3D printing in dentistry

21. June 2022 | Technologies & Innovations, Information for dentists

3D printing has long since ceased to be a nerdy gimmick. Dentistry benefits more than any other branch of medicine from developments in this field. 3D printing completely digitizes the fabrication of splints, crowns, impression trays, and more. Saving time and money and achieving more precise and reliable results are just a few of the benefits that high-quality 3D printers offer. The possibilities of 3D printing in dentistry are already amazing.

What is 3D printing?

Over the past years, 3D printing has continuously evolved – also in the field of dentistry. In general, 3D printing is an additive manufacturing process in which material is deposited layer by layer to create three-dimensional objects. The process is controlled by a computer and the objects are designed using computer-aided design (CAD) software. No tools of any kind are used. Printing materials can be liquid or solid.

Nowadays, 3D printing has gained a foothold in many industrial sectors, research, art, and other areas. Even houses can be built with it. In the medical sector, 3D printing is used primarily in dentistry. Splints, crowns, models for clear aligner treatment, drilling templates, and impression trays are just a few examples that can already be 3D printed.

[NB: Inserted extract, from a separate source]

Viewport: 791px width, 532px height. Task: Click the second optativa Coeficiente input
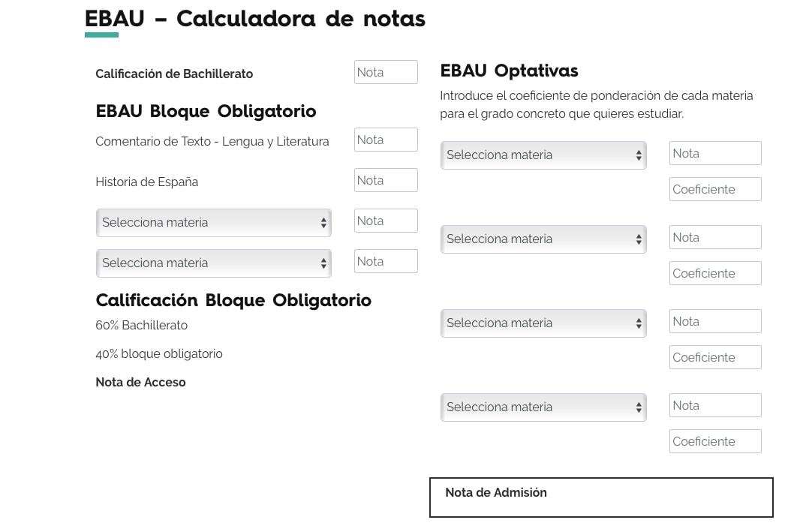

The advantages of 3D printing in dentistry

Although the initial cost of 3D printers can be off-putting, they pay off in the long run. 3D printers are available at prices ranging from €1,000 to €60,000. They differ mainly in their accuracy, platform size, printing speed, and printing technology. So, it certainly makes sense to identify potential areas and the extent to which 3D printing could be used.

3D printing offers enormous advantages over conventional manufacturing processes. For example, to create a dental prosthesis the impression had to be cast by hand with a plaster compound. This copy was then milled out by the dental technician or a milling machine. Up to 80% of the material was left over and could no longer be used. If you use a 3D printer instead, the entire process is digitized. First, an intraoral scanner takes a digital impression, which is transferred to the dental laboratory. There it is converted into a 3D teeth model on the screen in about 30 minutes. This model can then be 3D printed.

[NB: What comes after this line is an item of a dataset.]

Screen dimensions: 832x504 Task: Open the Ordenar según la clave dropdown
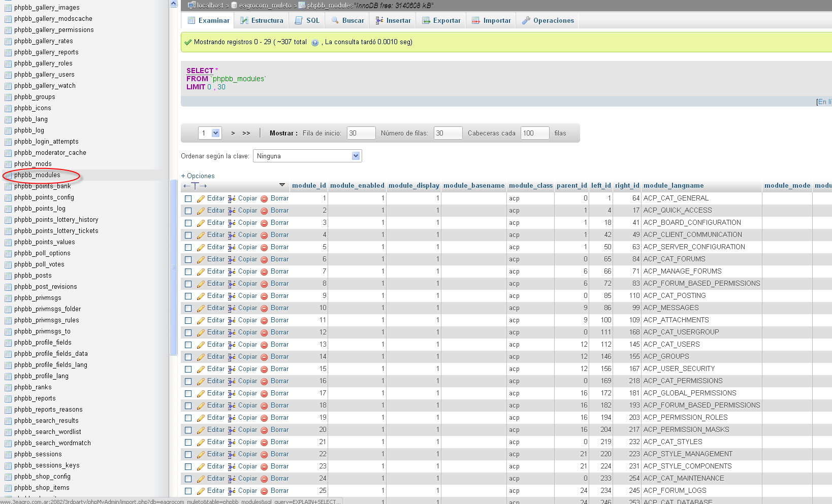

Thus, workflows are optimized and there is hardly any surplus material. In addition, costs are significantly lower in the long term. Finer structures can ensure even higher quality. Apart from that, surgeons can also use 3D models to plan and practice the whole surgery. Last but not least, digitization also eliminates transportation and corresponding potential damage to dental objects.

All advantages at a glance:

  • higher quality due to finer and more accurate structures
  • lower costs
  • improved workflows through digitization
  • less time required
  • no external sources of error
  • flexible planning due to digital versions

The most common 3D printing technologies in dentistry

Depending on the application, different printers are used in dentistry. In the early days of 3D printing, Multi Jet Modeling (MJM) was particularly successful. Liquid synthetic resin is jetted through very fine nozzles onto the build platform and immediately cured with UV light. In MJM, several materials can be used simultaneously and many different objects can be printed in one go. Due to the enormous size of the printer as well as the high cost of acquiring and maintaining a printer, MJM has been increasingly superseded by other 3D printing technologies.

Probably the most common 3D printing technologies in dentistry are stereolithography (SLA) and digital light processing (DLP). Both use similar technologies but differ mainly in the type of light source. In SLA, liquid resin is cured by a laser point by point in a very precise manner. Advantages include low acquisition costs, high resolution, and flexibility in terms of material. Changing the material is simply a matter of changing the resin container. SLA produces smoother surfaces than DLP.

In DLP, a digital video projector cures the materials using many different micromirrors. Compared to SLA, smaller sizes can be realized, but the process is more expensive. Both DLP and SLA printed parts require post-processing. In general, however, 3D printers do have a positive impact. They help optimize processes and results and dentistry is thus advancing step by step.